The wall confronting large language models
Paper accessibility and author expertise
- Many commenters find the paper hard to read: heavy prose, dense equations, few concrete examples.
- Debate over whether the authors are “outside their core field”: some see computational physics/chemistry as relevant to ML; others view lack of LLM-building experience as a credibility issue.
- Meta‑discussion about gatekeeping: some argue ideas should stand on merit, others stress that bold claims from non‑practitioners deserve extra skepticism.
The “wall” and scaling of LLMs
- Several readers think core LLM quality gains have slowed despite massive spend, suggesting we may be near the top of an S‑curve.
- Others counter with business metrics (revenue growth) and argue the paper is about capability scaling, not value-for-money.
- Some expect future improvements more from agents, tools, and hybrid systems than from monolithic model scaling.
Markov chains, formal models, and expressivity
- One thread explores an “extensional equivalence” between LLMs and high‑order Markov chains.
- Critics say this equivalence is either trivial (any finite computation can be embedded in a huge Markov chain) or irrelevant to practical limits.
- Disagreement over whether such reductions actually constrain what transformers can do, or just restate that high‑dimensional probabilistic dynamics are very expressive.
Symbolic reasoning, backtracking, and Prolog
- A long subthread argues that probabilistic sequence models fundamentally lack capabilities like logical backtracking and Prolog‑style search.
- Others respond that backtracking can be simulated either inside the token stream or via external loops/tools; the bottleneck is practicality, not theoretical impossibility.
- Sudoku and Prolog interpreters are used as test cases; debate centers on whether “LLM + scaffolding” counts as the model doing the reasoning.
Turing completeness and “reasoning”
- Some argue that once an LLM is embedded in a simple loop, it becomes Turing complete; therefore there is no principled barrier to any computable reasoning.

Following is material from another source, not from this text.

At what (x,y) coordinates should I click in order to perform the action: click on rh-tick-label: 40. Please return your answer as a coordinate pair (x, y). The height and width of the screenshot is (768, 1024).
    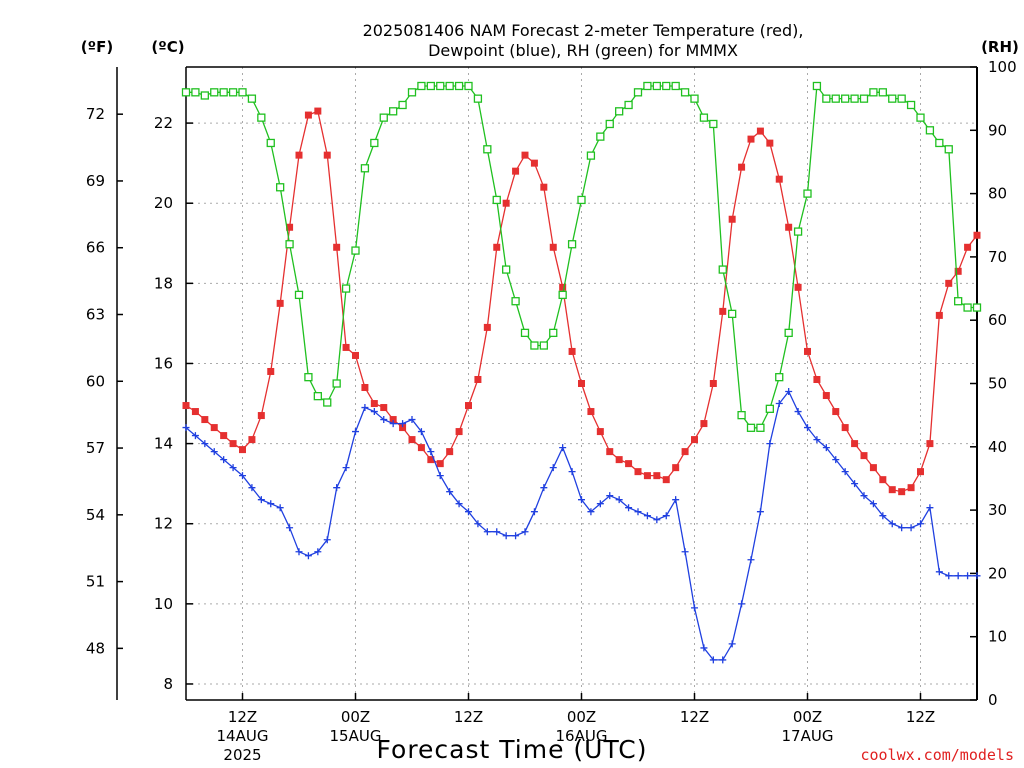
    Looking at the image, I should click on (998, 447).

- Opponents say this conflates mere computability with human‑like logical reasoning, invoking analogies to the Chinese Room and stressing reliability and traceability, not bare possibility.
Empirical limitations: math, logic, and hallucinations
- Multiple anecdotes show state‑of‑the‑art models still failing at basic arithmetic or producing correct answers via incorrect intermediate steps.

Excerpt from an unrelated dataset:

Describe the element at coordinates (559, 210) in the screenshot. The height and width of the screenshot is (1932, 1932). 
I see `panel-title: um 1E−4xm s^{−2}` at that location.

- This is taken by skeptics as evidence that “reasoning” is shallow pattern-matching; boosters reply that failures are mostly quantitative (error rates) and improvable.
- Some note that as long as outputs must be checked by humans or tools, applicability remains constrained—analogous to perpetually supervised self‑driving cars.
Brain comparisons and energy use
- The paper’s brain–LLM comparisons (synapses vs parameters, 20 W vs gigawatts) are criticized as superficial: humans could never ingest LLM training corpora, and inference energy per user is much lower than training.
- Others emphasize that, despite lower data and energy, humans still vastly outperform LLMs in flexible, grounded reasoning.
Critique of specific technical analogies
- The focus on floating‑point precision and discrete derivatives is questioned: commenters argue high‑dimensional optimization behaves differently than the paper suggests, and SGD’s success in such spaces is underappreciated.
- Repeated references to nuclear reactors and numerical analysis strike some readers as forced or only loosely connected to real LLM training dynamics.
Alternative directions and ML theory
- Some participants see the paper as broadly right in spirit—LLMs will hit walls on deeper reasoning—and are exploring symbolic, Bayesian, or neuro‑symbolic systems as complements.
- Others highlight a large but less visible body of ML theory and limits work; they worry hype around LLMs is crowding out more rigorous, long‑term lines of research.